— What this task involves —
According to the text on capital defense in Mississippi, what is the most net profit state law lets a defense attorney make from a capital trial?

— Selected text —

----------

What is the road to judicial killing in the state of Mississippi, where I spent three months on an internship with Amicus, the charity which assists in the provision of legal representation for those awaiting capital trial and punishment in the US, at the Office of Capital Defense Counsel (“OCDC”)?

The route

Let us imagine a defendant, Terry. He is African-American (like 37.2 per cent of Mississippians), unemployed (like 8.6 per cent of them) and very poor. He lives in Starkville in Oktibbeha County, which is 58 per cent white.

Terry, a petty criminal, and an associate, Leon, are suspects in the fatal shooting and robbery of a local drug dealer. Murder alone is not a capital crime; in order to convert it into that there must be an aggravating factor in which robbery is the most common. The police saw Terry’s vehicle speeding in the area soon after the crime. This has given them the suspicion that he is involved, but suspicion is not “probable cause”. He is pulled over and questioned. At this juncture, the many differences between British and Mississippian law and procedure assert themselves.  There is no requirement that  Terry is cautioned or “Mirandized”  (derived from the landmark case of Miranda v Arizona 384 US 436 (1966)) prior to pre-arrest police questioning in relation to “justified and reasonable” suspicions, so long as he is not detained in a way analogous to an actual arrest.

The ambigious answers Terry provides give the police “probable cause” for arrest but they continue to question Terry, still without Mirandizing him since the Supreme Court decision of Hoffa v United States 385 US 293 (1966) states that the police are not required to arrest and Mirandize at the precise point at which they suspect that they have sufficient evidence to do so. Terry is eventually arrested and cautioned as to his rights to silence and to an attorney. He waives these however after he is told that he is not the main suspect in the murder and that the interrogation will only focus on the robbery. This is in fact a deception but one which has been found by the state courts to be legally permissible; anything incriminating said by Terry before and after arrest will be admissible at trial.

Terry’s associate Leon quickly realises the seriousness of the situation and decides to strike a deal with the prosecutor. He will testify against Terry in return for a lesser charge of “accessory after the fact” to which he will plead guilty. The prosecuting District Attorney is facing strong challenges in the upcoming election for his post and he knows that a successful capital murder prosecution will bolster his image. A public defender is appointed for Terry who is indicted by a grand jury two days later.

There is a public defence crisis in Mississippi. State law essentially caps the net profit a defence attorney can make from a capital trial at $1,000 while allowing a pro rata expenses fee currently set at $32.50 per hour. In the notorious local case of Pruett 574 So 2d 1342 (Miss 1990) defence counsel was paid less than the court reporter and was refused reimbursement of the $3,250 of his own money which he had spent on an expert. No financial constraints are placed on the prosecution.

----------

— Raw data —
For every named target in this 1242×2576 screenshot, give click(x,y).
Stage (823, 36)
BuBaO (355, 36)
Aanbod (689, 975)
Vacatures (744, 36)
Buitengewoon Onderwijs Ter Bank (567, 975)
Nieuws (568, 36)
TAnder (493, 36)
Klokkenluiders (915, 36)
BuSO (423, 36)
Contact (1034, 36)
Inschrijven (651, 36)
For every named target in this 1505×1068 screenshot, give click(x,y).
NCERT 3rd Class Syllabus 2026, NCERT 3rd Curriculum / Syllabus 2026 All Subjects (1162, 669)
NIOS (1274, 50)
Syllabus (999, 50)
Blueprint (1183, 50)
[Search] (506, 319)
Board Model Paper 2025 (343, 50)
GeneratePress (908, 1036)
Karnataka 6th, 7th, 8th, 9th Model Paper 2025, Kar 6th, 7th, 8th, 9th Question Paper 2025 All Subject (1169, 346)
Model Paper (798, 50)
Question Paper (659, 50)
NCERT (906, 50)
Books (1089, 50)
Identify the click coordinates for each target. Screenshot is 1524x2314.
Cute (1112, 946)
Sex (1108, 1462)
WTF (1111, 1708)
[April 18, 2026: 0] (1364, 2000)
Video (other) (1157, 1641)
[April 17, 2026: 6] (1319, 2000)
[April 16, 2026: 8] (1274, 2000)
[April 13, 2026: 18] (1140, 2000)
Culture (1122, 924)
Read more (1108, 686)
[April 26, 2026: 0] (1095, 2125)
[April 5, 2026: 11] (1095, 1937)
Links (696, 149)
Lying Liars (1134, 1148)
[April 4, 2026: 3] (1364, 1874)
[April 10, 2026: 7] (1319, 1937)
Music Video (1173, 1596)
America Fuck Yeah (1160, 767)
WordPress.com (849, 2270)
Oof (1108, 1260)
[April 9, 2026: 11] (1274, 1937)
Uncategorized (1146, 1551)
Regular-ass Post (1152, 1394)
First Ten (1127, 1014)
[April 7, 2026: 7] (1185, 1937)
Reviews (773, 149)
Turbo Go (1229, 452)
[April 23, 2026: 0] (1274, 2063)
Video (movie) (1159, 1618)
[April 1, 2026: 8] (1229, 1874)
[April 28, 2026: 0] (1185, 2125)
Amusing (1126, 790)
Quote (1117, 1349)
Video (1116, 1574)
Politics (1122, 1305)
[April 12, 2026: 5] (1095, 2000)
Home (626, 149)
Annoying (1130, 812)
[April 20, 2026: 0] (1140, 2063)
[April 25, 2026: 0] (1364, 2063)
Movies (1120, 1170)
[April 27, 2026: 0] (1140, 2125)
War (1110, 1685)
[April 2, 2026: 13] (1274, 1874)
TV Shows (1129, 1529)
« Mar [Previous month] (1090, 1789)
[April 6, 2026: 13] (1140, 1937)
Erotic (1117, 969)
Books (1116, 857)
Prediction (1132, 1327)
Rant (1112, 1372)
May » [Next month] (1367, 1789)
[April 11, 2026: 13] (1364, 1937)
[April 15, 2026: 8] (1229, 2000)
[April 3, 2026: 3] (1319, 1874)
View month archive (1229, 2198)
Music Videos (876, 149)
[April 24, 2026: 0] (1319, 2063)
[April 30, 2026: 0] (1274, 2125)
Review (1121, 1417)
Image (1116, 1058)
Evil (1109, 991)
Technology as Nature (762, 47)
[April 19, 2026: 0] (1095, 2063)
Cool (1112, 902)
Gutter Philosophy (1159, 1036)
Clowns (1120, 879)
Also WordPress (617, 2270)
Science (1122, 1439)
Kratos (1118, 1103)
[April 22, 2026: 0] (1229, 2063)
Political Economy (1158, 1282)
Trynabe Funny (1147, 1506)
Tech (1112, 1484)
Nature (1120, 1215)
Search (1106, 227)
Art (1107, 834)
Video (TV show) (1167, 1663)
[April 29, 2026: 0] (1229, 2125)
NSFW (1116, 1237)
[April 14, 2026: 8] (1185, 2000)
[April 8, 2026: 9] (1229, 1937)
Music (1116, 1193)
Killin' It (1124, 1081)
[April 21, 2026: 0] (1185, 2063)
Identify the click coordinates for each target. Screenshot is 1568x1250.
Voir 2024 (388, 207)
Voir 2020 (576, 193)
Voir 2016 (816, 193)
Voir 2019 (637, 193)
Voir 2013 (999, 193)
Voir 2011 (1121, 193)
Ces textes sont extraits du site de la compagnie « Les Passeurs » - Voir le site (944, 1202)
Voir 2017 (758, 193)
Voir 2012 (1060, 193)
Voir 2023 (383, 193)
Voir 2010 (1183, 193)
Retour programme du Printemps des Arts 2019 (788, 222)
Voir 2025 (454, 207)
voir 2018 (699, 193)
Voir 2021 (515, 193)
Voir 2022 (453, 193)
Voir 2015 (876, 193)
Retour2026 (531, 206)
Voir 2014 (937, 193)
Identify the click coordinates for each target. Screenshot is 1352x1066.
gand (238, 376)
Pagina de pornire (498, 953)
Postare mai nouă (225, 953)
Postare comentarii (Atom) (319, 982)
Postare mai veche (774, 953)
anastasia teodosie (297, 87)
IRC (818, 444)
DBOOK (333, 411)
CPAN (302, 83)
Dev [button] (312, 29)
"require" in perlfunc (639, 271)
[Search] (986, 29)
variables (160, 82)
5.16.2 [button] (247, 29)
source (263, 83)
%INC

----------

— Response —
$1,000